Undoubtedly, laparoscopic cholecystectomy (LC) has become a “golden standard” for majority of cholethiasis. But cystic duct stump leakage with high-volume flow after LC will replete with challenge due to potential risks of acute peritonitis’s or even septic shock.[1] The possible causes of the complication include three aspects in my view of points:

A. Improper closure of cystic duct remnant: Generally, unskilled surgeons more likely lead to it in early learning curve (i.e. incomplete “naked” Calot triangle or undesired diathermy burn of cystic duct) [2].

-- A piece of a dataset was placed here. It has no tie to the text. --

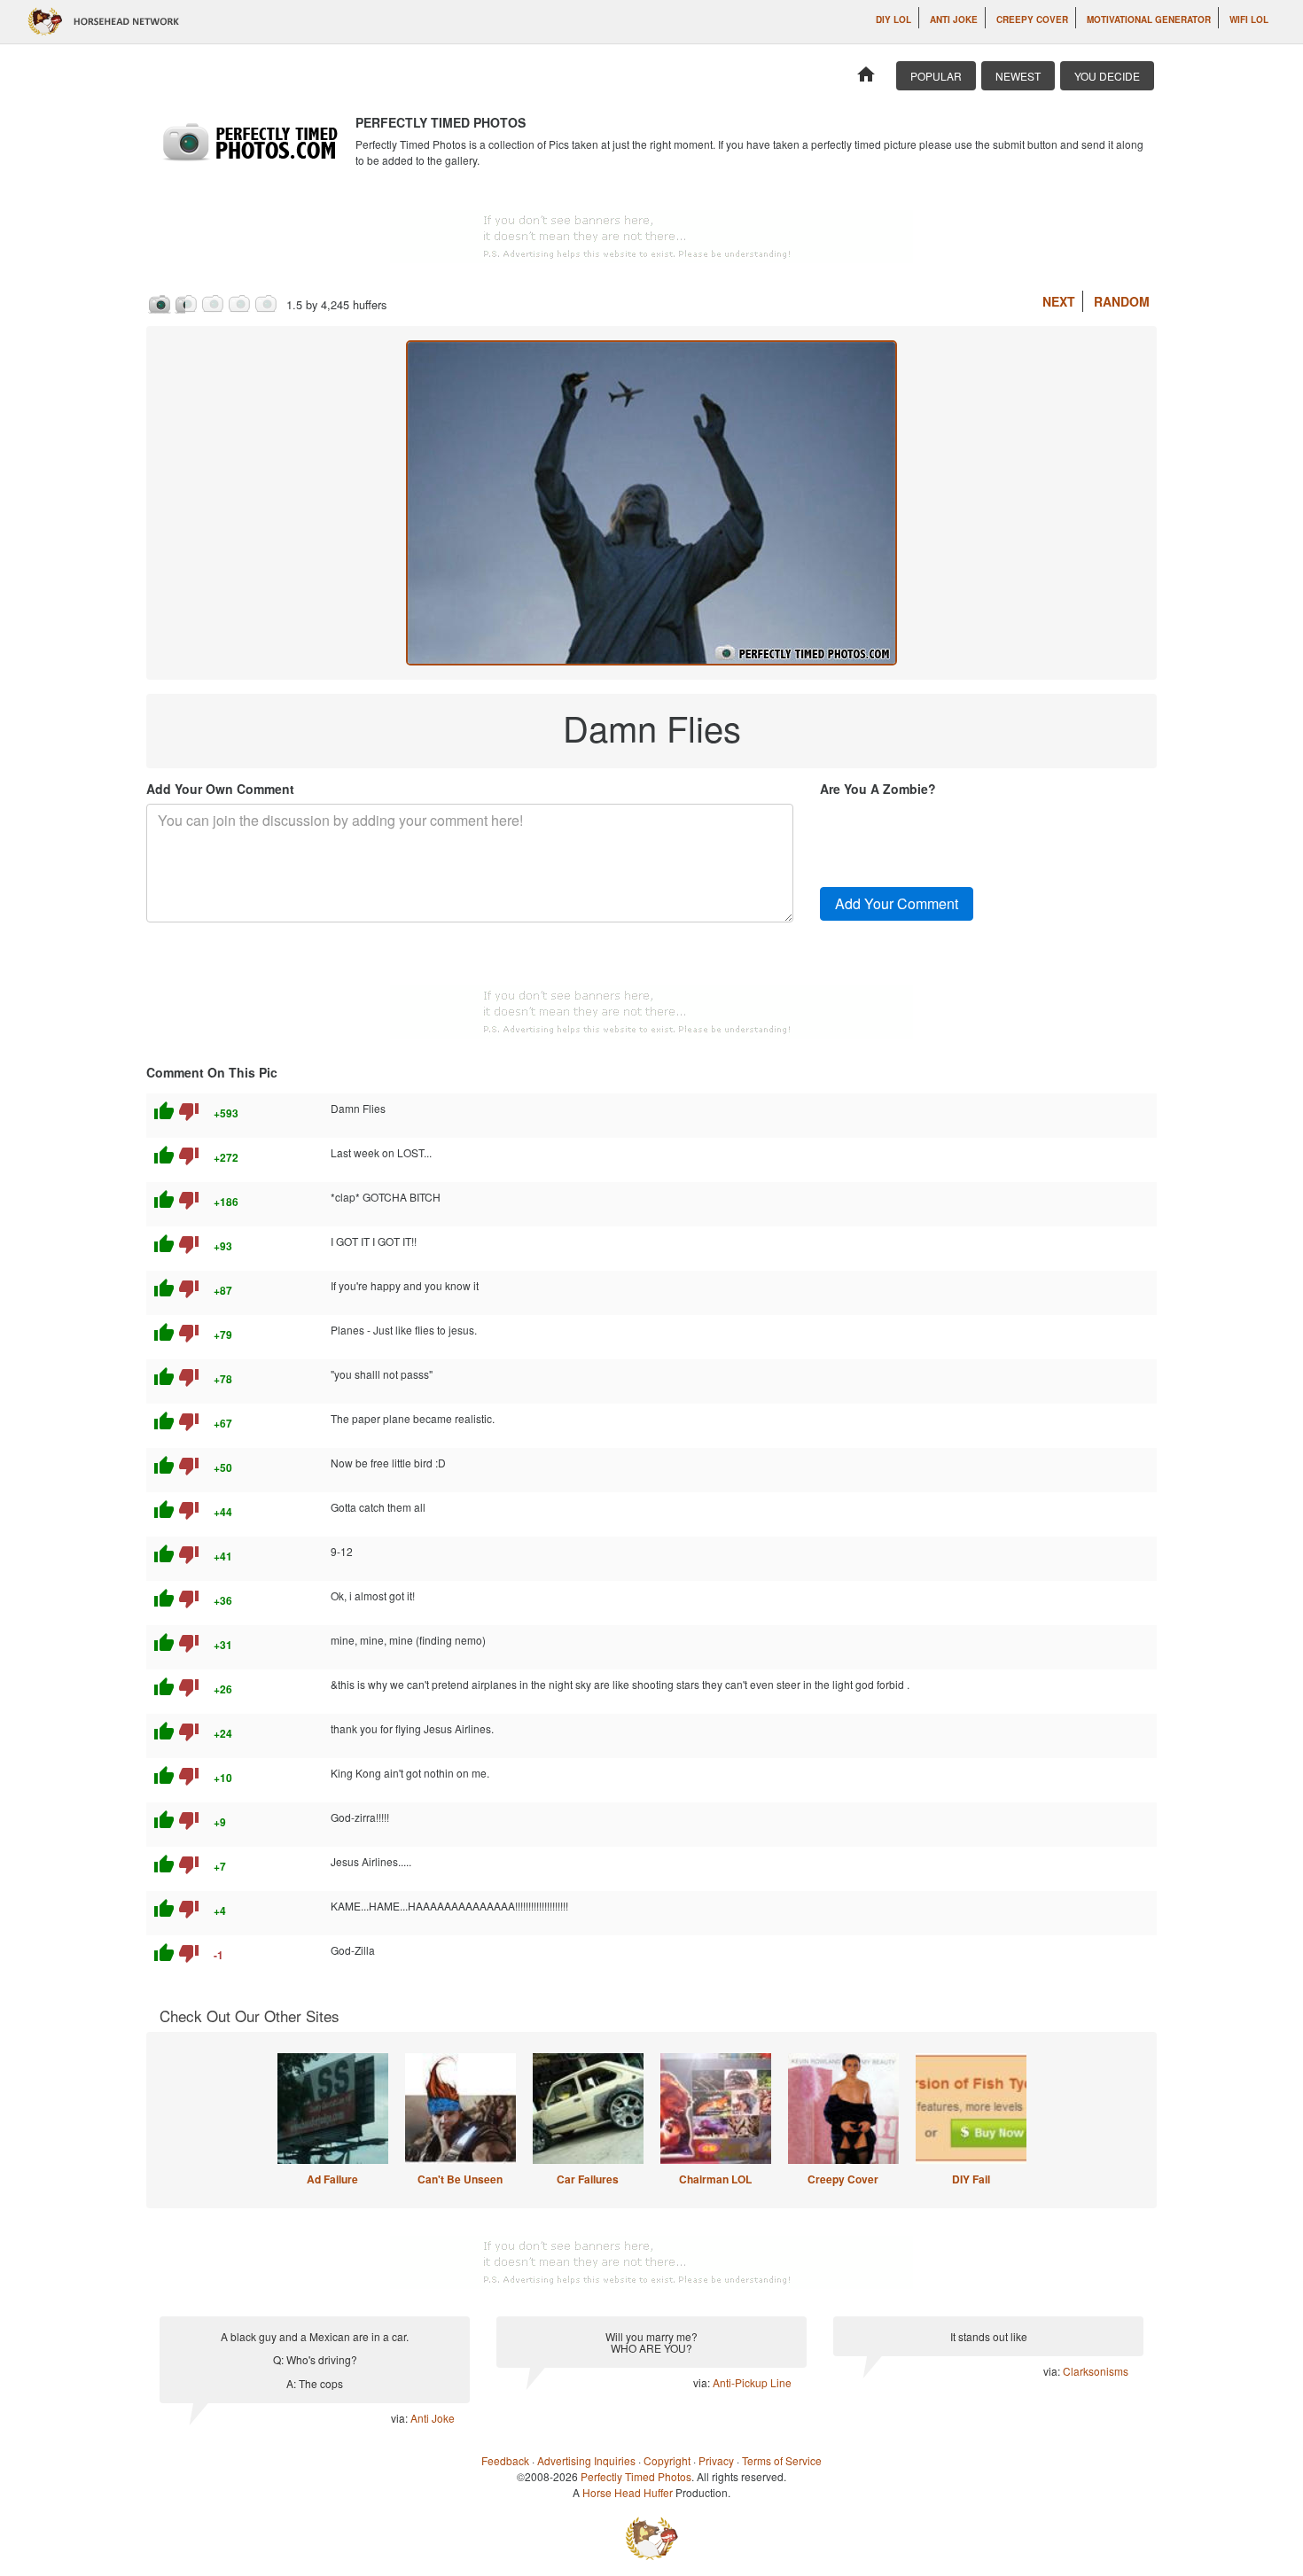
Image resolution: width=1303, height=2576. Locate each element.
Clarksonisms (1095, 2370)
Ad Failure (332, 2179)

B. Secondary to further inflammatory necrosis: Even for senior surgeons, the potential risks of closure-loosen of cystic duct stump occurs in a delayed time due to regional infection worsens or local edema reduced.

C. Distal occlusion to cystic duct: Residual stones including interwall stone of cystic duct stump and common bile duct stone may increase cystic duct pressure through bile accumulation and refluxing of intestinal juice.

In any way, the key to success is to early identify the etiology and make preliminary evaluation on severity of bile leakage. Computed tomography of abdomen and MRCP are essential to help better assessment-making of cystic duct stump. Whatever you found, timely adequate drainage of abdominal fluid accumulation really does matter to avoid reoperation. It's very important to place nasobiliary tube that is favorable with decompression of bile duct [3]. Ultrasound-guided percutaneous catheter drainage is also an essential practical step to improve symptoms of biliary peritonitis’s. Otherwise, patients' loss may outweigh their gain on the initial goal of minimally invasive surgery and cosmetic advantage. If possible, residual stones might be removed by using spy-glass tool. The conservative therapeutic period usually needs 4~6 w to promise natural complete closure of cystic duct stump by itself.

Overall, severe cystic duct stump leakage can be complete cured if making an early, dual-channel drainage mentioned above.